**What needs to be done**
From the article on Cuba's exit-visa change, copy the passage starting with "In Cuba, the" and going on through "to travel overseas.".

In Little Havana, Cuban-Americans happy but distrustful of Cuba's announcement making it easier for Cubans to exit country.

The Obama administration offered cautious support for the change, which the U.S. government has called for since the Kennedy administration.

“We obviously welcome any reforms that will allow Cubans to depart from and return to their country freely,” said Victoria Nuland, spokeswoman for the State Department.

“This is certainly a step, but I would advise that even with regard to this step, we await further information,” she said. “We need to see how it is implemented.”

The new policy follows other recent reforms by President Raul Castro, who has lifted Cold War-era, Soviet-style prohibitions against computer ownership, Internet use, hotel stays, cellphones, private cars and real estate sales.

“It is a clear improvement in Cuba’s human rights practices,” said Philip Peters, a Cuba expert at the Lexington Institute who frequently travels to the island to monitor change. “This is not like lifting a speed limit; it changes a set of policies that block millions from seeing their families when they wish.”

The new rules will not affect Americans’ travel to the island, which, because of the 50-year-old U.S. embargo, is limited to Cuban Americans returning for family visits and other U.S. citizens — such as journalists, academics, missionaries, students — who can go on educational or cultural exchanges.

Even with a change in the exit-
visa requirement, Cubans who want to travel abroad still have to obtain a visa from the country they wish to visit. The U.S. government may be hard-pressed to meet the demand of tens of thousands of Cubans who want to leave the island.

“Let’s be honest. Many Cubans who get a visa to the United States will not go back to Cuba,” said Jaime Suchliki, director of the Cuba Transition Project at the University of Miami. “This is Raul Castro’s way of saying, ‘Look, this isn’t my problem anymore, it’s your problem.’ ”

In Cuba, the strict laws requiring exit visas have led many to risk leaving the island on fragile boats, rafts or inner tubes or to defect while abroad.

Obtaining an exit visa has generally required a marathon trip through the state bureaucracy and payment of hundreds of dollars in fees in a country where an engineer or a doctor makes $30 a month. And at the end of the process, many Cubans are simply denied the visa. Dissidents and other critics of the Cuban government and the Castro leadership are denied permission to travel overseas.

The exit-visa requirement is one of the most widely loathed policies in Cuba, among the elites and ordinary people alike. Few countries require exit visas, and their use is considered a human rights violation.

**Given information**
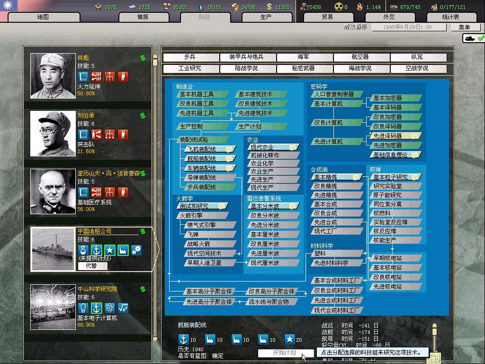Open the 秘密武器 technology tab
The height and width of the screenshot is (364, 485).
point(303,68)
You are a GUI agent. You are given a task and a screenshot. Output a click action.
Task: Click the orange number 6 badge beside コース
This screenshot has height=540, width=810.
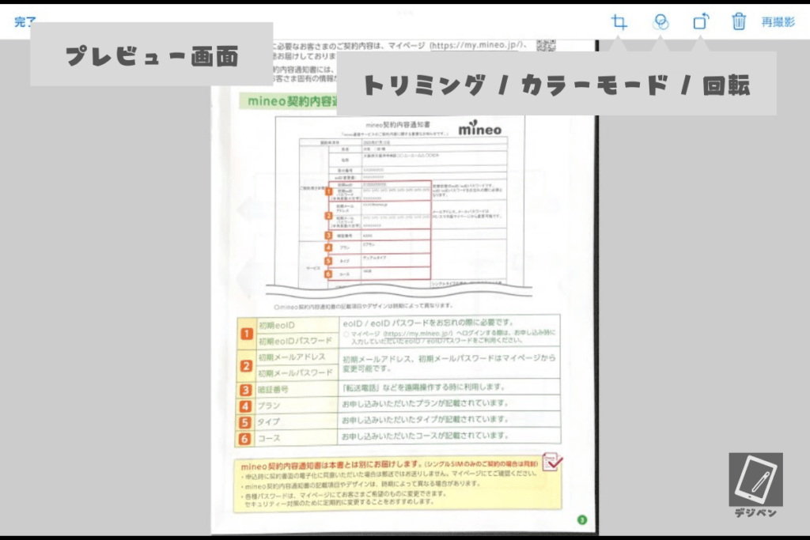[x=246, y=438]
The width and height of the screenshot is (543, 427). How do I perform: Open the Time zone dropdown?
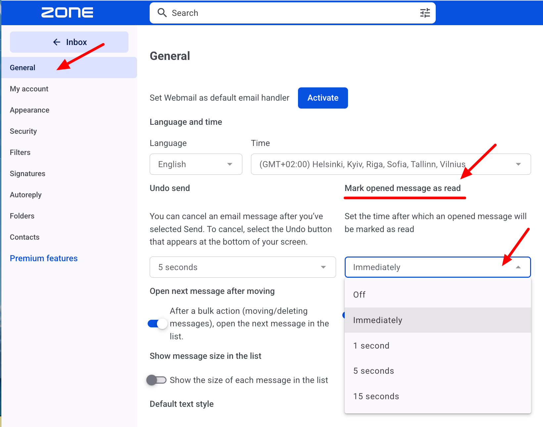(391, 164)
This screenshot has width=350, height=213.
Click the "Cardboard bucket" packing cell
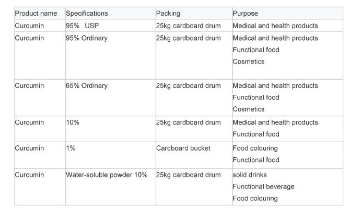coord(183,148)
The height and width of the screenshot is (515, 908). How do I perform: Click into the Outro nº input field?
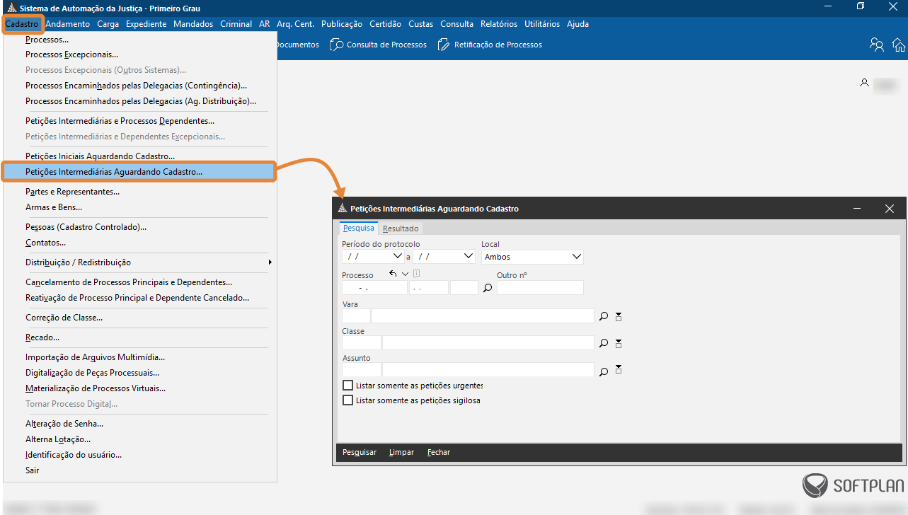point(540,288)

**Exercise response**
In Cuba, the strict laws requiring exit visas have led many to risk leaving the island on fragile boats, rafts or inner tubes or to defect while abroad.

Obtaining an exit visa has generally required a marathon trip through the state bureaucracy and payment of hundreds of dollars in fees in a country where an engineer or a doctor makes $30 a month. And at the end of the process, many Cubans are simply denied the visa. Dissidents and other critics of the Cuban government and the Castro leadership are denied permission to travel overseas.